(Stored records)
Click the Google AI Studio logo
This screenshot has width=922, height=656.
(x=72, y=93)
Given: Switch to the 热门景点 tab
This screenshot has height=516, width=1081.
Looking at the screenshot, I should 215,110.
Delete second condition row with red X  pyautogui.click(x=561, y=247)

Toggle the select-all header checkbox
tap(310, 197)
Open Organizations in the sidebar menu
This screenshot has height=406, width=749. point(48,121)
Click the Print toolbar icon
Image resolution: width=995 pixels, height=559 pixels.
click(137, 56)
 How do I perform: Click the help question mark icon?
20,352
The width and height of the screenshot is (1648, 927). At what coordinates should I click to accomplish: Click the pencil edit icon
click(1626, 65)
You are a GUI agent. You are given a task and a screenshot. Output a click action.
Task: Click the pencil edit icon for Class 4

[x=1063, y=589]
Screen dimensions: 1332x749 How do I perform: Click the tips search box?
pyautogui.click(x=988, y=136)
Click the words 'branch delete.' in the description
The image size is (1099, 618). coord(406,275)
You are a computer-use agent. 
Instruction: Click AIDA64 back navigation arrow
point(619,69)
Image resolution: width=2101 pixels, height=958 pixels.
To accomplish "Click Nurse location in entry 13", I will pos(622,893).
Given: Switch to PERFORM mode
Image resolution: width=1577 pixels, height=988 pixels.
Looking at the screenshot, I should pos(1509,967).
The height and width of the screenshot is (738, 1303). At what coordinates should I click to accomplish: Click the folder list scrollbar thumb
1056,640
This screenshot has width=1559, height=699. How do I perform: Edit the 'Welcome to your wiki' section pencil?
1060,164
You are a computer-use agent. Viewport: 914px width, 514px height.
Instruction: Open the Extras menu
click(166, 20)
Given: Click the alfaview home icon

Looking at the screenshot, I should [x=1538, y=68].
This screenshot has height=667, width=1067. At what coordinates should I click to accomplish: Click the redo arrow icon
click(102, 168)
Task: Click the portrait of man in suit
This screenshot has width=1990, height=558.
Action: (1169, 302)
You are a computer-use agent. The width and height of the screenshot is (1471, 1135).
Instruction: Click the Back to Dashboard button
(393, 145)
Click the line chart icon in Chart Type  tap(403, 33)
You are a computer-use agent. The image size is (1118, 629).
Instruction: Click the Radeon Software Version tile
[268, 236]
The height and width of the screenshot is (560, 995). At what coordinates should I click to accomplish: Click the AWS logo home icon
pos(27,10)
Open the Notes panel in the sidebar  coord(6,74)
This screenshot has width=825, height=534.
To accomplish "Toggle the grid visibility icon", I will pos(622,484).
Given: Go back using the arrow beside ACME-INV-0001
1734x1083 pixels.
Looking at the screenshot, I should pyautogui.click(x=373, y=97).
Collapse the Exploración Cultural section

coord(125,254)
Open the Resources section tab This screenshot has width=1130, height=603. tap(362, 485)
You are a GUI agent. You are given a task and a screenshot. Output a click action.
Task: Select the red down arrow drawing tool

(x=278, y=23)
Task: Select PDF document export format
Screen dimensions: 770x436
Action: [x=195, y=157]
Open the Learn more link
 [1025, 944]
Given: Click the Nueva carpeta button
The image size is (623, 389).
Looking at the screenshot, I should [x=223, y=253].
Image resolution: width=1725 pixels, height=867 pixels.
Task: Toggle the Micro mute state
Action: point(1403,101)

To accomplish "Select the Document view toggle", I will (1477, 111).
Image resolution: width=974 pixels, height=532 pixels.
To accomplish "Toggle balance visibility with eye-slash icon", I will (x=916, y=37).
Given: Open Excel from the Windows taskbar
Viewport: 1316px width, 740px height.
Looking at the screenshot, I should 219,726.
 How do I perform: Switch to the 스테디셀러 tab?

◆ **THE PROBLEM**:
Scan the lines above for "will", then copy every one that has it.

◆ **ANSWER BOX**:
To accomplish "Click Nurse location in entry 13", I will pos(622,893).
To accomplish "Toggle the grid visibility icon", I will pos(622,484).
To accomplish "Select the Document view toggle", I will (1477, 111).
To accomplish "Toggle balance visibility with eye-slash icon", I will (x=916, y=37).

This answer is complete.